8
Yorum
0
Beğeni
0,0
Puan
719
Okunma

Ben daha önceki yazılarımda Bolu’ da oturduğumdan söz etmiştim sizlere. Batı Karadeniz bölgesinde küçük sayılabilecek bir şehirdir. Son yıllarda Abant İzzet Baysal Üniversitesinin sayesinde gelişmeye ve kalabalıklaşmaya çalışan bir Anadolu şehri.
Halkı geleneklerine bağlı, kendi içinde kendine yetmeye çalışır. Ne soğuktur, ne sıcak. Bu durumda da ılık demek daha doğru olur sanırım. Doğal güzellikleri ve özellikle de Yedigöller milli parkı, Abant gölü, Gölcük adını verdiğimiz mesire yerleri ile tanınır çokça.
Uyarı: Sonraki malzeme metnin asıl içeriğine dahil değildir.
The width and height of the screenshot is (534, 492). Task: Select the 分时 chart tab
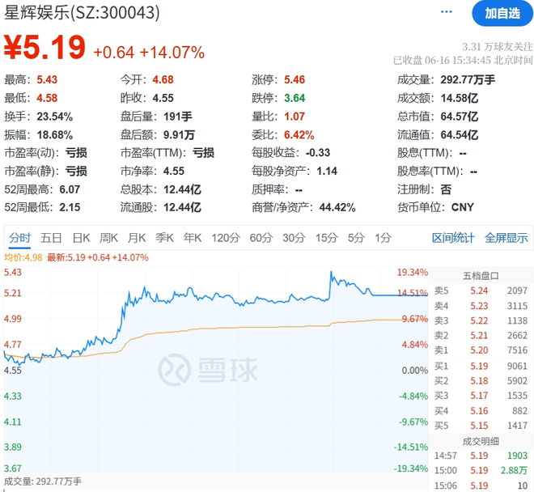(19, 237)
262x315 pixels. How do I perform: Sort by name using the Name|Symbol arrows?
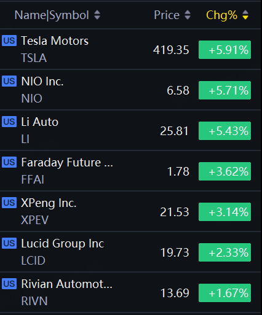97,15
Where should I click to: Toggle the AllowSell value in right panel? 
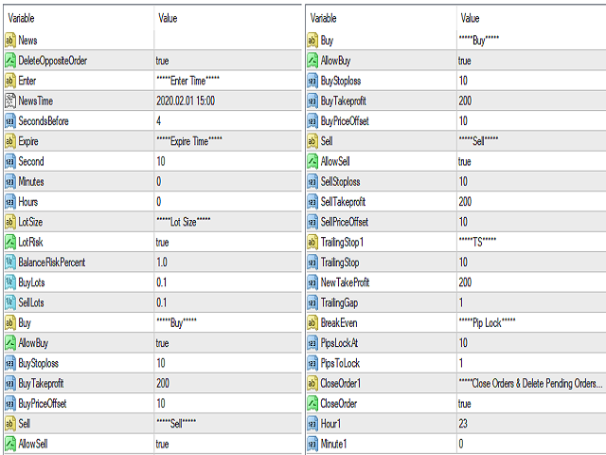click(x=467, y=161)
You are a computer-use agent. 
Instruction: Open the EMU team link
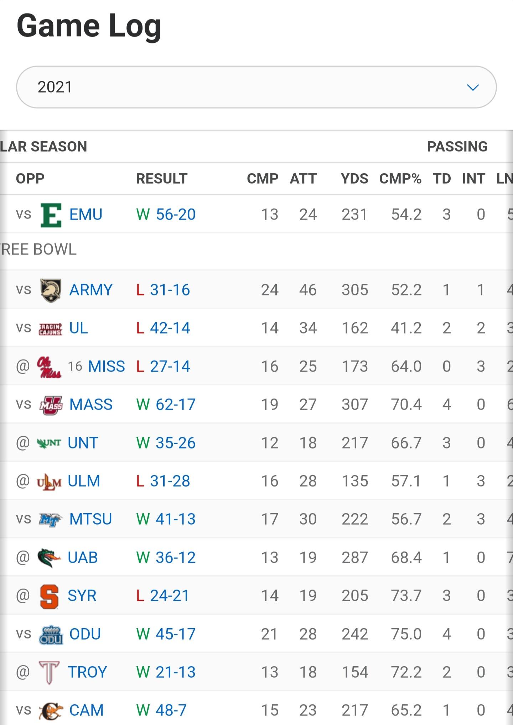[x=86, y=215]
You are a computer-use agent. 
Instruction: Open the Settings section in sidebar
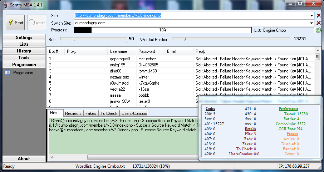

Kısaca yaşadığım şehri anlatmak istedim sizlere. Bolu’ da halk pazarı yani köylünün ürünlerini sattığı gün Pazartesi günüdür. Çalıştığım için çok sıklıkla gidemiyorum. Benim yerime eşim gider genelde.
Bir pazartesi pazarın kurulduğu tarafta işim olduğu için işyerimden izin alarak çıktım sokağa. İşimi hallettikten sonra pazarın kurulduğu alanın yanından geçerken içimden uzun zamandır gitmediğim pazarı gezmek geçti . Rotamı değiştirerek pazarın içine girdim. Özlemiştim o havayı.
O sırada, önümde ilerleyen iki yaşlı kişinin konuşmalarına istemeyerek te olsa kulak misafiri oldum. Karı koca olmalıydılar. Aralarındaki konuşmayı duymamak mümkün değildi.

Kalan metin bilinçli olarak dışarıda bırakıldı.